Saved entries
——————

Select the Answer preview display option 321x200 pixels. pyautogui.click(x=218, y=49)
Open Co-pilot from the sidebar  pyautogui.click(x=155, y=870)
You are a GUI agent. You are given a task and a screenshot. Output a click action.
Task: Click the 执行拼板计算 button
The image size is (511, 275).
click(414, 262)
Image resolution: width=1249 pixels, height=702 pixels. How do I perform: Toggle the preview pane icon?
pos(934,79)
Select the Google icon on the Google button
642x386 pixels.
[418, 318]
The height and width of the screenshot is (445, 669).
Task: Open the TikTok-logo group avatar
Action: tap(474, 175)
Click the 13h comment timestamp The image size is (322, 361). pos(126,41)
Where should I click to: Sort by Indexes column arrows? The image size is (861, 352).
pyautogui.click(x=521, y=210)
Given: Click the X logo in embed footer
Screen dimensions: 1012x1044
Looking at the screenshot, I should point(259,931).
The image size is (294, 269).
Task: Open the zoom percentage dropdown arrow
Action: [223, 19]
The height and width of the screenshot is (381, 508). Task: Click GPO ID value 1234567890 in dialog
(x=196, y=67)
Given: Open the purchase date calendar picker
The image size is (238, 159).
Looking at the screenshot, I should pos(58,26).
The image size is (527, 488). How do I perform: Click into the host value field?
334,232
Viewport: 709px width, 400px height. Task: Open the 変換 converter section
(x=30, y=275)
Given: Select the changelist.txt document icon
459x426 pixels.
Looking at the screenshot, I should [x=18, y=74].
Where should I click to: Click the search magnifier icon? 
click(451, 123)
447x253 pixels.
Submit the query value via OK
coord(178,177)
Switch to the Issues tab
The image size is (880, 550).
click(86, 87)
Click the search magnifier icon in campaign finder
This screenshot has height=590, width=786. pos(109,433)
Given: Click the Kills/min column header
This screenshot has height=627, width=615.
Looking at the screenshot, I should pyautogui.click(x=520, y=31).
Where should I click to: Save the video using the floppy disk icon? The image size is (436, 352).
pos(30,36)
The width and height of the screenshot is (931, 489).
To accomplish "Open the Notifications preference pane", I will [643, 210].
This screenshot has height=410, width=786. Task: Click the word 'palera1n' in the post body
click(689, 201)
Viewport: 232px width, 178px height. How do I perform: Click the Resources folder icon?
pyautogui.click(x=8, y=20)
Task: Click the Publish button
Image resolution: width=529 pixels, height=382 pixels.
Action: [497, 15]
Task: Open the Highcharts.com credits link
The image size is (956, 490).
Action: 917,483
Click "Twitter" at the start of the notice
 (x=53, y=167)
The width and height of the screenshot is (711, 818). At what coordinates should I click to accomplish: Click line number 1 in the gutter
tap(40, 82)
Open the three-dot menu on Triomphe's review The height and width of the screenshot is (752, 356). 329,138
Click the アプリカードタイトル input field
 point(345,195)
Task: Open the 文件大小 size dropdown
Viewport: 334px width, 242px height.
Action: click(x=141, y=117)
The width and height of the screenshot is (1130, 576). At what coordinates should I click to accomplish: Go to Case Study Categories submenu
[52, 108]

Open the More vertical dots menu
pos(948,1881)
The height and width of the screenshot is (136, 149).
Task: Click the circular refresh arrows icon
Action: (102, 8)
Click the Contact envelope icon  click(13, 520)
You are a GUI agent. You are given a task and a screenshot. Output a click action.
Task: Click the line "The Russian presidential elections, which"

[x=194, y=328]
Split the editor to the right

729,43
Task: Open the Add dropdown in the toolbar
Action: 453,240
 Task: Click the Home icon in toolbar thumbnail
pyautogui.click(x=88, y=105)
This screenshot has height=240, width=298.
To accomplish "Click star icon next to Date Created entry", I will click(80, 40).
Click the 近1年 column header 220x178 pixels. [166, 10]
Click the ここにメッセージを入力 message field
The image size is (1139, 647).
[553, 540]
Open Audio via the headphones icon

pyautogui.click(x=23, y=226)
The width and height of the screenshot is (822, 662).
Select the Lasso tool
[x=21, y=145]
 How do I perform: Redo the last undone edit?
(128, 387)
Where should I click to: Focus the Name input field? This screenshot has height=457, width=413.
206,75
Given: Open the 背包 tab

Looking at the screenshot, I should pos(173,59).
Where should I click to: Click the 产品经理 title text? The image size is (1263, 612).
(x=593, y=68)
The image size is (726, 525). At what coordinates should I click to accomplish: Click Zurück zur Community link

——————

Task to complete = The answer must be every line of the data that contains the word "header".

Written response =
Given: Click the Kills/min column header
Click the 近1年 column header 220x178 pixels. [166, 10]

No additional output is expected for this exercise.